Randy covered his "Journey of Hope" shirt when he put on the orange death row prison jump suit that his, brother Ronnie Lee Gardner wore while on death row in the state of Utah; before he was executed last year, on June 18, 2010.

Randy saw the four bullet holes in his brother`s chest, after he was executed.
Randy, has put a dream to action, in starting a non-profit organization called "Back to Basics Organic Farm and Ranch" in his brothers memory.

Randy took his passion for abolition to Africa and was part of the team in Uganda and Rwanda. You will learn a lot more about Randy when I talk about Africa.

Charity Lee was on the Uganda and Rwanda segments. Charity Lee is founding a non-profit organisation, called the ELLA Foundation. Charity`s beautiful daughter Ella was brutally murdered at the age of four. Not only did Charity lose her daughter, but had the double tragedy of her only son Paris, age 13, committing the murder.

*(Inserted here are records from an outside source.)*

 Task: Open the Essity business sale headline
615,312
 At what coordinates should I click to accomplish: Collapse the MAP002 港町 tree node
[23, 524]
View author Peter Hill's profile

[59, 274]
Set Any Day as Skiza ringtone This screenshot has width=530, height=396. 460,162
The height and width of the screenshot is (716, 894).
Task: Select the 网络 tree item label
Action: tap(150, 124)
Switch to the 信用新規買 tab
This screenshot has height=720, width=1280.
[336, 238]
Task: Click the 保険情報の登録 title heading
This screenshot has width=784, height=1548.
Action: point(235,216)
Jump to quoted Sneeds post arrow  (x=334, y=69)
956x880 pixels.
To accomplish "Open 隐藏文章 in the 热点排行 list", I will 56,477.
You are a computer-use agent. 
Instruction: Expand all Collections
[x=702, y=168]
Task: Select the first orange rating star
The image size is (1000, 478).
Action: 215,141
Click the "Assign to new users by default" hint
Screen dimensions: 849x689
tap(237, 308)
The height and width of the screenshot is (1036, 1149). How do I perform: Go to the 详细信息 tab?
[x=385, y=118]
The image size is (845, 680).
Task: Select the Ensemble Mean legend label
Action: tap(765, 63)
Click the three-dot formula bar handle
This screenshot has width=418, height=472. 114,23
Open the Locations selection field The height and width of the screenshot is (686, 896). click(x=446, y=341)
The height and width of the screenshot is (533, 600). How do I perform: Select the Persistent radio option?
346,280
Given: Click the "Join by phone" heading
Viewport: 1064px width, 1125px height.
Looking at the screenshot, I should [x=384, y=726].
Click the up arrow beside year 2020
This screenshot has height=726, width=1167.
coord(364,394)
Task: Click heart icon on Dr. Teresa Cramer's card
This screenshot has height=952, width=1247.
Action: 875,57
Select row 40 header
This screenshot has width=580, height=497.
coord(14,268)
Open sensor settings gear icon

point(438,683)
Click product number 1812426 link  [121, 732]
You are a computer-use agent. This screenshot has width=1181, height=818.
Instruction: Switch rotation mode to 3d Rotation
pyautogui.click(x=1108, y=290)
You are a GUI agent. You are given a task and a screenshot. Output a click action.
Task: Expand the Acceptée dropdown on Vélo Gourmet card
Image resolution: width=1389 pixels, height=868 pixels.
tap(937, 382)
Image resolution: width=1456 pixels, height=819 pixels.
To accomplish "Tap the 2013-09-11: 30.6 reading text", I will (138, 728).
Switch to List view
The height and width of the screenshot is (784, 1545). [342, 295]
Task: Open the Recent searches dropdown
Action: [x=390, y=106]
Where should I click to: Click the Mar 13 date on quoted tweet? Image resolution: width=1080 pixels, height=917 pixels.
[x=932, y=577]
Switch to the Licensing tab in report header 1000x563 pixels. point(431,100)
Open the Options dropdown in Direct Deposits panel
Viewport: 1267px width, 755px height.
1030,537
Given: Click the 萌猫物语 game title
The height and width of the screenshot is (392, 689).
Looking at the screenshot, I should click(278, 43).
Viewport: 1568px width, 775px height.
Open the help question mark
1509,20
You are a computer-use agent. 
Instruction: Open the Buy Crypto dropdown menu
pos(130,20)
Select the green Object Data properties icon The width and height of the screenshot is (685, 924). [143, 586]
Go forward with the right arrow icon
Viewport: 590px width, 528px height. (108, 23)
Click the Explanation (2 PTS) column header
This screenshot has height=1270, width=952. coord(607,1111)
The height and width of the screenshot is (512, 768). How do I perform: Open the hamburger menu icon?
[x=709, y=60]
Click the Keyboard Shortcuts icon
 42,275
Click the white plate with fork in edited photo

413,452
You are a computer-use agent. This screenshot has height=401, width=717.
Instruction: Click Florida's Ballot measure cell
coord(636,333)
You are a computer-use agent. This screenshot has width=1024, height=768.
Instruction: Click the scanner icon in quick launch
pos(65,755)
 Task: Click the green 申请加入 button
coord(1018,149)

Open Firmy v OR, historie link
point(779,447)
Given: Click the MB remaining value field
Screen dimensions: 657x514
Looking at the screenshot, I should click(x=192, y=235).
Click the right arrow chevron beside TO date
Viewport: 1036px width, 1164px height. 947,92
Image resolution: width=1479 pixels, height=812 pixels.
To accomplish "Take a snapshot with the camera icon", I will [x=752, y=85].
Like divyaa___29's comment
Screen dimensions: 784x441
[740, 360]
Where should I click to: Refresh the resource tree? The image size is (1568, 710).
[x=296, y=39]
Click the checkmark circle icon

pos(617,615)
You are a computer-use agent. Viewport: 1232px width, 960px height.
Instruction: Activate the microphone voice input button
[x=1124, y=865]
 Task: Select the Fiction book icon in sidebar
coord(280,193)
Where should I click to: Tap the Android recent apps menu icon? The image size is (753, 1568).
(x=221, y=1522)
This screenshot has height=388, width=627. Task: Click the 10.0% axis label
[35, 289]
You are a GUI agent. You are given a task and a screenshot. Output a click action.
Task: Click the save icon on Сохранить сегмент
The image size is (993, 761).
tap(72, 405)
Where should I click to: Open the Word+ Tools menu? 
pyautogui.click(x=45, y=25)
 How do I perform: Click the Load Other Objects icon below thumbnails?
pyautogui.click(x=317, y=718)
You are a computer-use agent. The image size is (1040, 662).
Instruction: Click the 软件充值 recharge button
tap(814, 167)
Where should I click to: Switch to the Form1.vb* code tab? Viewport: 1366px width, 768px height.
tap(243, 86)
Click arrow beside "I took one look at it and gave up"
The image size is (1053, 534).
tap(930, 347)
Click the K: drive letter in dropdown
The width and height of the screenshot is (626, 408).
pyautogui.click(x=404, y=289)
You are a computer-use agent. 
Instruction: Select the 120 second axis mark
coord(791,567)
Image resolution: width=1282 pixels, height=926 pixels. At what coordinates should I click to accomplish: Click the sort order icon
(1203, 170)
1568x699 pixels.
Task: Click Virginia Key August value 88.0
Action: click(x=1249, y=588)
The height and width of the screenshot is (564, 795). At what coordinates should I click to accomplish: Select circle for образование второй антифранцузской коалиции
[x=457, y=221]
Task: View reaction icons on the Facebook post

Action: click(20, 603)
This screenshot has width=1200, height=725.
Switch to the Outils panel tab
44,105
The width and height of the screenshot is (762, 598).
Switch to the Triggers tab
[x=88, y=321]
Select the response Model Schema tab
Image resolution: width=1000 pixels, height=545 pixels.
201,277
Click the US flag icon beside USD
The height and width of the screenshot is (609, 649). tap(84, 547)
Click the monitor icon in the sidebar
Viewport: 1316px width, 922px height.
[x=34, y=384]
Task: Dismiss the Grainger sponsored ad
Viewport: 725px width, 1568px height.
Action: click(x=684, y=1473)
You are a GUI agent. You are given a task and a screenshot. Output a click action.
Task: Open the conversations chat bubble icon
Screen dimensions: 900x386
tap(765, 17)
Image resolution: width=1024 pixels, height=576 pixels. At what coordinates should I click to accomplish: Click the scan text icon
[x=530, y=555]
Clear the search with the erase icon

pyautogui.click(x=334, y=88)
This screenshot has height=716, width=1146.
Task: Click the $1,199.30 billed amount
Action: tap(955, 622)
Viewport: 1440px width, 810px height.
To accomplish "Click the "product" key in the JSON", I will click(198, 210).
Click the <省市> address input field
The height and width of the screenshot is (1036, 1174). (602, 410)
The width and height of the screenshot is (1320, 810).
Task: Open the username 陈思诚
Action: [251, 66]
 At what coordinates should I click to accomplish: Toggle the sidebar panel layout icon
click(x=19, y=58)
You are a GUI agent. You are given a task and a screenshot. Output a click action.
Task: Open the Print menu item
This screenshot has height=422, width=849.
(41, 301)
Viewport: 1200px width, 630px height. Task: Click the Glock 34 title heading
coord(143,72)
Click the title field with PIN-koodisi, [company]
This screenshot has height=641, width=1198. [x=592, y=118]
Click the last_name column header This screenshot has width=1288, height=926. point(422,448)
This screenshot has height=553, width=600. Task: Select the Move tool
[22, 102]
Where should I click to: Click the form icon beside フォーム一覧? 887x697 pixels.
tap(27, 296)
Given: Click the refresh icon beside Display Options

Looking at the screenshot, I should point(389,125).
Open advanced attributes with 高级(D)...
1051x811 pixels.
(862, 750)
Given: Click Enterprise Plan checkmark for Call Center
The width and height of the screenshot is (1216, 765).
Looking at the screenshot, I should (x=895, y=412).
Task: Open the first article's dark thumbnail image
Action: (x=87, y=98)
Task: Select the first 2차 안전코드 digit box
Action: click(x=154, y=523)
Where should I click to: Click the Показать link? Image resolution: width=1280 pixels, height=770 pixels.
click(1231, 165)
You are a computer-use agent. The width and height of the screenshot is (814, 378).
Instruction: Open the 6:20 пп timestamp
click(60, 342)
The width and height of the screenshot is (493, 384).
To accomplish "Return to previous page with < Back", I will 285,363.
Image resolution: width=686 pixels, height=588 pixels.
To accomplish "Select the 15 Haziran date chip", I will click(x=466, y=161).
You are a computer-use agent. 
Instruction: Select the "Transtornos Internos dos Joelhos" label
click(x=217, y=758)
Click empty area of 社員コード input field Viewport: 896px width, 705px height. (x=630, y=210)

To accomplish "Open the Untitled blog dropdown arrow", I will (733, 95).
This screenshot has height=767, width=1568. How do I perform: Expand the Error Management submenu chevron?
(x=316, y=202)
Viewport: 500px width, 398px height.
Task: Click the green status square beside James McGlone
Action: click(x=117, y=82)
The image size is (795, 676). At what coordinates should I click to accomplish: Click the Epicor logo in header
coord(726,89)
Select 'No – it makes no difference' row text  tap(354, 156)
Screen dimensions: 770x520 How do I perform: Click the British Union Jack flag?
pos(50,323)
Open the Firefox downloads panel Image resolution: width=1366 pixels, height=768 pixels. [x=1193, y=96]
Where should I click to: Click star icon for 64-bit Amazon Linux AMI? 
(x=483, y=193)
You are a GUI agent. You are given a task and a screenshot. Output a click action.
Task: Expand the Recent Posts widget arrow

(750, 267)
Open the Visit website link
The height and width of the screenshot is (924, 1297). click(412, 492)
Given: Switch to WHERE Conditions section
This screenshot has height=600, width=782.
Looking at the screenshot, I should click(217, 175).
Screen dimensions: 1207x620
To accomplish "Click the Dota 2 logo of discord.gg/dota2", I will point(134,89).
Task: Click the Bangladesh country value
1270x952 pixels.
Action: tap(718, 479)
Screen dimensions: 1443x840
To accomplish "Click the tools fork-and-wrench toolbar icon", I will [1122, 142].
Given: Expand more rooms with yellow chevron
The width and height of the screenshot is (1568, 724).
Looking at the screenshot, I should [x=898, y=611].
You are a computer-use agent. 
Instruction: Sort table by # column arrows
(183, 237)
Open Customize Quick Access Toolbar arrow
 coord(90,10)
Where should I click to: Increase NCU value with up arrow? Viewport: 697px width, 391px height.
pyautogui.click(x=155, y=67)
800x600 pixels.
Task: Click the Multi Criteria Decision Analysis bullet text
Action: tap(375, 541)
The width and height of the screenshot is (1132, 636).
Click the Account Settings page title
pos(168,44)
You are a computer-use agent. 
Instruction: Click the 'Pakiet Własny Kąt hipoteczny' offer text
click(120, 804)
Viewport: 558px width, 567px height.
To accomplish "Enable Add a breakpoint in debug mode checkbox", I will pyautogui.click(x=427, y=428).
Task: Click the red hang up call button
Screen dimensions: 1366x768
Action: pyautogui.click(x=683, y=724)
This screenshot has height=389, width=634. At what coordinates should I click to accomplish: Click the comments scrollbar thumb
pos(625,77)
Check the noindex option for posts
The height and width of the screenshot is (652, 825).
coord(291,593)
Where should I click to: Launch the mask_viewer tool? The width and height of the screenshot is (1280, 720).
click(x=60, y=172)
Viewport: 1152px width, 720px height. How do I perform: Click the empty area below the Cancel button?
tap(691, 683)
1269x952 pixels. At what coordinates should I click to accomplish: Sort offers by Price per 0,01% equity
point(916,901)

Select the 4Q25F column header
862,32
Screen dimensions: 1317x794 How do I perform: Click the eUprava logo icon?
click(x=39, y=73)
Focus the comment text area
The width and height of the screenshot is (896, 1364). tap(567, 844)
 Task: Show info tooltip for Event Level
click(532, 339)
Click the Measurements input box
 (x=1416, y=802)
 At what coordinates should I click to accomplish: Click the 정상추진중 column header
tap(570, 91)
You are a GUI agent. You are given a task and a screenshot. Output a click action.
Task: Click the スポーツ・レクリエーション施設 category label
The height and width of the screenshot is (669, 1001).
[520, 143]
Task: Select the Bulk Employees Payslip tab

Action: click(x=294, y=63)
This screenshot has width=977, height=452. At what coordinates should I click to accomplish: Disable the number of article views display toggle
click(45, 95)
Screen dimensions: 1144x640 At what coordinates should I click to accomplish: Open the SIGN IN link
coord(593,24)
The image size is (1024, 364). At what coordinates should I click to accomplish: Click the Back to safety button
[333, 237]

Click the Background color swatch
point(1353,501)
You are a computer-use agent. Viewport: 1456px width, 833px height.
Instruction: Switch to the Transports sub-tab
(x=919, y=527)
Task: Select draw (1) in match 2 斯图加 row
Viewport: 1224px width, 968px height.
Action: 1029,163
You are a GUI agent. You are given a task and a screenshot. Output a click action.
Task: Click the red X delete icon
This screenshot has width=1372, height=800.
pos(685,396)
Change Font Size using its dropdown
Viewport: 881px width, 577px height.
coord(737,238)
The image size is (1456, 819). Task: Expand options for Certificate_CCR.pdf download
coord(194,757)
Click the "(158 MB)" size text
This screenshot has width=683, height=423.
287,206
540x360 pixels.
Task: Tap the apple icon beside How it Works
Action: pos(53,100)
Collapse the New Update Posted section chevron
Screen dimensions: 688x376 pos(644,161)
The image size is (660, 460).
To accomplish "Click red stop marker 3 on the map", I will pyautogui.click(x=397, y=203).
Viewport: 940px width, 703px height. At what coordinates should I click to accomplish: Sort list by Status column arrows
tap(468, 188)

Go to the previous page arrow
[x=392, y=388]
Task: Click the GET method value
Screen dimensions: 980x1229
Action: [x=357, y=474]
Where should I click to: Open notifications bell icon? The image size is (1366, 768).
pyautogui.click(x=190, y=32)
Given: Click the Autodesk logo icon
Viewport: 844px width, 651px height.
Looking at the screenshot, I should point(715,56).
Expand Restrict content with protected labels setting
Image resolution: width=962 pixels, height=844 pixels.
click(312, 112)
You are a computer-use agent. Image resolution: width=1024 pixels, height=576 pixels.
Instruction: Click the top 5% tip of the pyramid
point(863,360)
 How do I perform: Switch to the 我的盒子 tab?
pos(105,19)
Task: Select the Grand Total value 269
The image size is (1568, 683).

Charity will be publishing her journals, a story that took her to the depths of hell and back. Love helped Charity to survive her cunconceivable journey. I will tell you more about Charity when I talk about Africa or you can go to or CLICK here

Ron Carlson drove with his wife Debbie to Austin to be with the "Journey of Hope" as we honored "Witness to Innocence" and Scott Cobb`s dedication to the movement.
Ron Carlson`s sister Deborah Thornton was murdered by Karla Faye Tucker. After a long journey Ron`s faith called him to forgiveness and he and Karla became friends. Ron held the "Journey of Hope...from Violence to Healing" banner, and walked the entire length despite having sever arthritis and back pain.

Ron had to make the drive to Austin from Houston and get a hotel for the night. He said he did the trip with his wife Debbie because he wanted to suupport me and the "Journey of Hope" as we honored the exonerees.

At one point of the program, after each of the exonerees had spoken, Ron went up and shook the hands of each death row exoneree. To Ron that was a real honor.

Can you imagine what these guys on death row have been going through, for a crime they didn`t commit? It is sad, America, that we said they should be excecuted.
Have there been any innocent people executed?

It was so interesting that as we traveled into the country side of Uganda, that teachers in the primitive schools knew about the Troy Davis case. They know around the world that the state of Georgia, more than likely killed an innocent person.

America, our death penalty system is known as a farce of Justice around world.

But of course; what do we care about what foreigners think?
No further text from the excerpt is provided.